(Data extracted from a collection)
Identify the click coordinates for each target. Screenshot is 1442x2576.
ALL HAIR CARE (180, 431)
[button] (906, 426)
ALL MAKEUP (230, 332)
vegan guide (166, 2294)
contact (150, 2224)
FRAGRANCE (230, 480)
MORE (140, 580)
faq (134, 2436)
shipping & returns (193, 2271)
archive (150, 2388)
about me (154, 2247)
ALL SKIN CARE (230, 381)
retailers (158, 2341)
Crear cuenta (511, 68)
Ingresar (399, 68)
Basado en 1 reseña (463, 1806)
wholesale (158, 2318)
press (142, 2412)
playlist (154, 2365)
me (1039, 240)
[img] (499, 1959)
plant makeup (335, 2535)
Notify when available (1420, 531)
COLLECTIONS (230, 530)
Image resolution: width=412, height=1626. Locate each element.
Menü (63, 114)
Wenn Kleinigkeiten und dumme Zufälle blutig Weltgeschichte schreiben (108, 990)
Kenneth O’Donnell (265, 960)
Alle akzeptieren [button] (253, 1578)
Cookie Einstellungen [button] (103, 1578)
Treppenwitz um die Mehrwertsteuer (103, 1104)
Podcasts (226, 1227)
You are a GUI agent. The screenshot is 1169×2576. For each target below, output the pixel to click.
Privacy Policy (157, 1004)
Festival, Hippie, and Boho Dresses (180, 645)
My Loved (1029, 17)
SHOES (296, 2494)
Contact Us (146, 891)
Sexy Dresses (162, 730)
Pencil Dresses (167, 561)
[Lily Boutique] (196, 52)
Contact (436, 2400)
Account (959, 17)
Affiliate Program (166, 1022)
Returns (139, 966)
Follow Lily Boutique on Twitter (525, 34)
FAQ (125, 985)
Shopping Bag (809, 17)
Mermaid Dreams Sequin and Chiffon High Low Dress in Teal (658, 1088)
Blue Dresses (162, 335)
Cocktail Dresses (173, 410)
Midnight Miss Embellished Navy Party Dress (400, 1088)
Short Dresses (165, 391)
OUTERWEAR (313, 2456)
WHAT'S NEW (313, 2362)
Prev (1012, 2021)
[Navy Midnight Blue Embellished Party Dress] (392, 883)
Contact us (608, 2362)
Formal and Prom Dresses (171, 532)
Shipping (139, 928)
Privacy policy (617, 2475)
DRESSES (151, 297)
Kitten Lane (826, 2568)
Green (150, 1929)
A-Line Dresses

ACTIVITY:
Please output the records shown above, with every character intact.

OUTPUT BELOW:
Identify the click coordinates for each target. Screenshot is 1442x2576.
ALL HAIR CARE (180, 431)
[button] (906, 426)
ALL MAKEUP (230, 332)
vegan guide (166, 2294)
contact (150, 2224)
FRAGRANCE (230, 480)
MORE (140, 580)
faq (134, 2436)
shipping & returns (193, 2271)
archive (150, 2388)
about me (154, 2247)
ALL SKIN CARE (230, 381)
retailers (158, 2341)
Crear cuenta (511, 68)
Ingresar (399, 68)
Basado en 1 reseña (463, 1806)
wholesale (158, 2318)
press (142, 2412)
playlist (154, 2365)
me (1039, 240)
[img] (499, 1959)
plant makeup (335, 2535)
Notify when available (1420, 531)
COLLECTIONS (230, 530)
Image resolution: width=412, height=1626. Locate each element.
Menü (63, 114)
Wenn Kleinigkeiten und dumme Zufälle blutig Weltgeschichte schreiben (108, 990)
Kenneth O’Donnell (265, 960)
Alle akzeptieren [button] (253, 1578)
Cookie Einstellungen [button] (103, 1578)
Treppenwitz um die Mehrwertsteuer (103, 1104)
Podcasts (226, 1227)
You are a GUI agent. The screenshot is 1169×2576. For each target below, output the pixel to click.
Privacy Policy (157, 1004)
Festival, Hippie, and Boho Dresses (180, 645)
My Loved (1029, 17)
SHOES (296, 2494)
Contact Us (146, 891)
Sexy Dresses (162, 730)
Pencil Dresses (167, 561)
[Lily Boutique] (196, 52)
Contact (436, 2400)
Account (959, 17)
Affiliate Program (166, 1022)
Returns (139, 966)
Follow Lily Boutique on Twitter (525, 34)
FAQ (125, 985)
Shopping Bag (809, 17)
Mermaid Dreams Sequin and Chiffon High Low Dress in Teal (658, 1088)
Blue Dresses (162, 335)
Cocktail Dresses (173, 410)
Midnight Miss Embellished Navy Party Dress (400, 1088)
Short Dresses (165, 391)
OUTERWEAR (313, 2456)
WHAT'S NEW (313, 2362)
Prev (1012, 2021)
[Navy Midnight Blue Embellished Party Dress] (392, 883)
Contact us (608, 2362)
Formal and Prom Dresses (171, 532)
Shipping (139, 928)
Privacy policy (617, 2475)
DRESSES (151, 297)
Kitten Lane (826, 2568)
Green (150, 1929)
A-Line Dresses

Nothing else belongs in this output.